EXERCISE INPUT Block Start

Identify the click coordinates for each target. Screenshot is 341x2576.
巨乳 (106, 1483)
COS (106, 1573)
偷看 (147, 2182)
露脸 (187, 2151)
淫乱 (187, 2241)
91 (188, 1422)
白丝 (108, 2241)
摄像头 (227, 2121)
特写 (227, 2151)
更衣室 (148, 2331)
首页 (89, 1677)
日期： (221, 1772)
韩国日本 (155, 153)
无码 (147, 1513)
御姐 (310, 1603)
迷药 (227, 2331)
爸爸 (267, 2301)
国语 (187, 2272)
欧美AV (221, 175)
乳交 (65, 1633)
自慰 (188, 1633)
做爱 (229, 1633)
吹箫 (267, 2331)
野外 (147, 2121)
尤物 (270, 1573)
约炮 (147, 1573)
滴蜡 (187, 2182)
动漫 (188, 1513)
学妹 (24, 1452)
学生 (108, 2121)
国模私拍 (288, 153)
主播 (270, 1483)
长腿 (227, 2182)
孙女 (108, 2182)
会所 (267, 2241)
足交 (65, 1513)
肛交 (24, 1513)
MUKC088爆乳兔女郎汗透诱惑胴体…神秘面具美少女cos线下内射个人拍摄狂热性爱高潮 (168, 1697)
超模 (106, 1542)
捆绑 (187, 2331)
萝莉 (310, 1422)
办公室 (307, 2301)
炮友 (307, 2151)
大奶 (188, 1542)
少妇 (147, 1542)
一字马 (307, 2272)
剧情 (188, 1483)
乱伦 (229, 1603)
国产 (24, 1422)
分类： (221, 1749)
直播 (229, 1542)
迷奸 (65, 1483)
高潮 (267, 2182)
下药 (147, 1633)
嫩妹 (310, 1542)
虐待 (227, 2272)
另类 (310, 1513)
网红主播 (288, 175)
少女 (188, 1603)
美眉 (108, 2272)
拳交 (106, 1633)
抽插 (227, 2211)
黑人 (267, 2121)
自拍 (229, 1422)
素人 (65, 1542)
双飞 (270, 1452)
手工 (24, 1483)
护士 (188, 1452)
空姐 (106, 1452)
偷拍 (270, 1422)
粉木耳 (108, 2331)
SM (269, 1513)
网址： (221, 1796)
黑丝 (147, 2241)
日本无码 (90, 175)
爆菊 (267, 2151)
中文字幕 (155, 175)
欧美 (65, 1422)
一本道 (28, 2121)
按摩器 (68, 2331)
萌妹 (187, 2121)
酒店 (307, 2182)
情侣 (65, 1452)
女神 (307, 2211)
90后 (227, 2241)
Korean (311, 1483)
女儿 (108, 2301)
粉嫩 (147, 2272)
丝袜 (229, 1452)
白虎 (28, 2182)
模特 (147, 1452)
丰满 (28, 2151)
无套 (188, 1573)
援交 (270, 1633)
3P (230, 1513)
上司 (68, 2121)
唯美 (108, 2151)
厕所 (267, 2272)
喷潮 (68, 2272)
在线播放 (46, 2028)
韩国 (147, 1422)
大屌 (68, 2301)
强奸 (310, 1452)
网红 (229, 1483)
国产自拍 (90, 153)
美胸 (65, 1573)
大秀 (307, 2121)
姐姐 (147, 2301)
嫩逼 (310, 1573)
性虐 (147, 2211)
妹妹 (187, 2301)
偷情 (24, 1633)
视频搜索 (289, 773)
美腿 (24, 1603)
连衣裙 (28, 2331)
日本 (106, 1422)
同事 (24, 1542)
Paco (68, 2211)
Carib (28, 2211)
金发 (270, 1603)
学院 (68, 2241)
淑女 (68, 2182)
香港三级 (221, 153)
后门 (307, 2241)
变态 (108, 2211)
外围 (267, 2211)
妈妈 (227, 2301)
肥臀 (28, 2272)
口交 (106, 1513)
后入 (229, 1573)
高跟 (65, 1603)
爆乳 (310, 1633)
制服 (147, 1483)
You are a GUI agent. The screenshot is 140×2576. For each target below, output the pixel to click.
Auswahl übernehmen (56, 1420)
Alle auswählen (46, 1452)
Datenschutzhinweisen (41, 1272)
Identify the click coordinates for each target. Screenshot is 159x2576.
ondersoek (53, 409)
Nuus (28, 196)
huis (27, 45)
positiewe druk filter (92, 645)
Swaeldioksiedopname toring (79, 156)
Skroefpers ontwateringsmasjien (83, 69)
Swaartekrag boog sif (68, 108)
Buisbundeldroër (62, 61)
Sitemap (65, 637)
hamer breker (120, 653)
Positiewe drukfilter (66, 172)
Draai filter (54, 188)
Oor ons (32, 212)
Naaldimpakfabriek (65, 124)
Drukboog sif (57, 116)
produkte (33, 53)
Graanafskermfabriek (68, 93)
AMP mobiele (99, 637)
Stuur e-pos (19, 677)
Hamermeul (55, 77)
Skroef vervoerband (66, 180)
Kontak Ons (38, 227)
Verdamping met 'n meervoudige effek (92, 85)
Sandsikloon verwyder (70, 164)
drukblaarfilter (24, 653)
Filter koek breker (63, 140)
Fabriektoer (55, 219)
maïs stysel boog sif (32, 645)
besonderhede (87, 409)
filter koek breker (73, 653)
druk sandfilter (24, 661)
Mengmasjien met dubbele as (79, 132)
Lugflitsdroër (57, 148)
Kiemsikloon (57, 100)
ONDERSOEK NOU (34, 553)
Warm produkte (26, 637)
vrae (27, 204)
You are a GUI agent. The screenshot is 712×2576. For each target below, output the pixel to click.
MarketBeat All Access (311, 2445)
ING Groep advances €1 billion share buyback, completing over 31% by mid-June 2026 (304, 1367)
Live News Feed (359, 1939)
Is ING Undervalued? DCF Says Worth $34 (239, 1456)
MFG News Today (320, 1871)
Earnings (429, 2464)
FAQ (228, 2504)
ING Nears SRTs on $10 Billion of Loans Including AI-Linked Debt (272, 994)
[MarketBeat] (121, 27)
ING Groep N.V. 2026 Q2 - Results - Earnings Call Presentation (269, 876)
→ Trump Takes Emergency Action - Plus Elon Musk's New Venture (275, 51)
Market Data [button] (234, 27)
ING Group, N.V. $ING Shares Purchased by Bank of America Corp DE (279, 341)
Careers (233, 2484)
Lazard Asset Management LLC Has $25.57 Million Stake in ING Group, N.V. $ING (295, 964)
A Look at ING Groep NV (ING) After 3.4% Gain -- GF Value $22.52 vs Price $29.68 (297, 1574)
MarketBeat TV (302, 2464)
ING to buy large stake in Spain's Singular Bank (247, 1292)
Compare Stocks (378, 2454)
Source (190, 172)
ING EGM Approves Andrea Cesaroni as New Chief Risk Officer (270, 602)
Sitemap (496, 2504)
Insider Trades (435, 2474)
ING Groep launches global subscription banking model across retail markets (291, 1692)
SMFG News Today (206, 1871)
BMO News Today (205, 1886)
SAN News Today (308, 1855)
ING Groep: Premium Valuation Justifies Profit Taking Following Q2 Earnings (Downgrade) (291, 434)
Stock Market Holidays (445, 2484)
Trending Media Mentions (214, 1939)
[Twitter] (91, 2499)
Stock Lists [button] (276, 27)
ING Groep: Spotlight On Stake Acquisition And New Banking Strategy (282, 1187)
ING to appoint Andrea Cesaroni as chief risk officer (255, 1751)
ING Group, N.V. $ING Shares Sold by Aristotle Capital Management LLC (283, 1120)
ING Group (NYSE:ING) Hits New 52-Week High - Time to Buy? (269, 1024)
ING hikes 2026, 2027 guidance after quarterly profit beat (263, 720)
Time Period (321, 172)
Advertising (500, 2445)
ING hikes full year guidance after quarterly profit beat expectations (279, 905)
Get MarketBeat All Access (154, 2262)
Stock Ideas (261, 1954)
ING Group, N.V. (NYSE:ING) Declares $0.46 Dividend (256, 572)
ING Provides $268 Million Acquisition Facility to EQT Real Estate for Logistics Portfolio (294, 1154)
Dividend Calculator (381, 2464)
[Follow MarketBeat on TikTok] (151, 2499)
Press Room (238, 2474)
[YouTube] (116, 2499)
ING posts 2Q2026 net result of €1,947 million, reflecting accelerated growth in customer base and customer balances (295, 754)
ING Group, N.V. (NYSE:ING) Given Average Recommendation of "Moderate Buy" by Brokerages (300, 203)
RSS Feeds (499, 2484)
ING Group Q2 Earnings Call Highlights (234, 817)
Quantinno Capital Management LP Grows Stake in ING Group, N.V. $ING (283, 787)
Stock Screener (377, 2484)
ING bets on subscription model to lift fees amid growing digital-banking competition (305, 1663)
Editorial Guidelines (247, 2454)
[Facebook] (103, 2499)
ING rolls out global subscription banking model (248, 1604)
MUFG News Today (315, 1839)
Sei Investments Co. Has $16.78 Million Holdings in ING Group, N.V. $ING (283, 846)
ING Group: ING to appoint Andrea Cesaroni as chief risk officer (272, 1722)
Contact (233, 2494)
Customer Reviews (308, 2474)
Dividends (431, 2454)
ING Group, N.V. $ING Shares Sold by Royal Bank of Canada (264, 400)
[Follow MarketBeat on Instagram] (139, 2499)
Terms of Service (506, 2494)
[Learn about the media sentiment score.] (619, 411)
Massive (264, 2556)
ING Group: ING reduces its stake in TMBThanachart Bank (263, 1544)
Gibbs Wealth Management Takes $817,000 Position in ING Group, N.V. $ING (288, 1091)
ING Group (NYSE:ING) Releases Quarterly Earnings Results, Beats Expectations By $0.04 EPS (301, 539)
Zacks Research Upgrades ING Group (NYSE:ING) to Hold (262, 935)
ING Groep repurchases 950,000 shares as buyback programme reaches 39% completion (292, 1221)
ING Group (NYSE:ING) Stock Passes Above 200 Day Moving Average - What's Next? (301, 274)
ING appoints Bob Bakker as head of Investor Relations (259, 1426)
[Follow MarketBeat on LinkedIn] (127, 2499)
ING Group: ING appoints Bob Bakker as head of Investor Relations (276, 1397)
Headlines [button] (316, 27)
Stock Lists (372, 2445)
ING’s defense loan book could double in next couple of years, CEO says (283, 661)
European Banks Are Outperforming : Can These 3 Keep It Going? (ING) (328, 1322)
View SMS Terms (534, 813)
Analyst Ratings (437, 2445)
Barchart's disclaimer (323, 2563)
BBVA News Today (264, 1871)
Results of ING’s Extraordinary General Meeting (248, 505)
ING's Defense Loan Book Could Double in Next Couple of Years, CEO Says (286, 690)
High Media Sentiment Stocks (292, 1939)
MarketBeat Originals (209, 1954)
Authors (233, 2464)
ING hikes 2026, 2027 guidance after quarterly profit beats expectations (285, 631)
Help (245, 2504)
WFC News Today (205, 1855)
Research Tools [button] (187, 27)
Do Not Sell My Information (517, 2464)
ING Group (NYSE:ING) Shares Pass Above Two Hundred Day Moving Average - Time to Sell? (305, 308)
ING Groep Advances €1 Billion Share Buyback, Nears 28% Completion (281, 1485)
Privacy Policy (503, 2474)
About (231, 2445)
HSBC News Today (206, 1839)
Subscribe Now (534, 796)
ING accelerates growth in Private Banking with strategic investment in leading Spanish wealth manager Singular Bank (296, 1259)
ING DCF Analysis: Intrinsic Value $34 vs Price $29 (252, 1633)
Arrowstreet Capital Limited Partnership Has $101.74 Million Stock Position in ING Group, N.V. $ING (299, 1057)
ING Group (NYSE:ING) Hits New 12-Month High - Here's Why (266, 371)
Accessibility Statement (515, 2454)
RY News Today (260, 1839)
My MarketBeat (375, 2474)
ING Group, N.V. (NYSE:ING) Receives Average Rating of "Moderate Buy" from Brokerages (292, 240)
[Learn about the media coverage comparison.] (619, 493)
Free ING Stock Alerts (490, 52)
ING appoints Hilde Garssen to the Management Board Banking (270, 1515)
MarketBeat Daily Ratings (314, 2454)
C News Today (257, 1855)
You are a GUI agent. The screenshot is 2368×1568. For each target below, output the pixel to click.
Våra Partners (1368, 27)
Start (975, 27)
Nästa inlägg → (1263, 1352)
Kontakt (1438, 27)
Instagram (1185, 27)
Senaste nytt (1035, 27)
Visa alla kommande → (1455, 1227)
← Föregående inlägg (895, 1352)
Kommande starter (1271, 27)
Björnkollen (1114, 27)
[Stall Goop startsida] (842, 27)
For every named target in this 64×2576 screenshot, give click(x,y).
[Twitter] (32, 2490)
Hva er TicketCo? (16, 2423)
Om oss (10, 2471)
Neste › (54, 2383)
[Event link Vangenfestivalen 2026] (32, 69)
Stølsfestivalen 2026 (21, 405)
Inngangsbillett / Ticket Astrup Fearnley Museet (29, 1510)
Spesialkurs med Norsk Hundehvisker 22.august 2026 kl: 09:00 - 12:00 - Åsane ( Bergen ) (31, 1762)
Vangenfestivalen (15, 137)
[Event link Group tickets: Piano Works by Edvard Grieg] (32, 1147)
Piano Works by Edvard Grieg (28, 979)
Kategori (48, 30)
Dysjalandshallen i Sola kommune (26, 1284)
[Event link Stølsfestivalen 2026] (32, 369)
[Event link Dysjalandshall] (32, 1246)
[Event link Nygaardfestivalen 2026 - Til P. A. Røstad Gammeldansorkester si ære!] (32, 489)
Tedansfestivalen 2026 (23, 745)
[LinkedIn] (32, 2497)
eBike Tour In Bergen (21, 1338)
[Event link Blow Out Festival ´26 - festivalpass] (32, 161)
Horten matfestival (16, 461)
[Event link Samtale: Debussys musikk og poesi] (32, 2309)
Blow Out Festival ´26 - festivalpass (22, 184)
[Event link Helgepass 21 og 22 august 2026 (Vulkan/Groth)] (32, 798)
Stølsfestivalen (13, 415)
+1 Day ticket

EXERCISE INPUT Block End

● **WHAT YOU SHOULD DO**:
Pull together all lines from the data that mention the word "LinkedIn".

● **ANSWER SECTION**:
[Follow MarketBeat on LinkedIn] (127, 2499)
[LinkedIn] (32, 2497)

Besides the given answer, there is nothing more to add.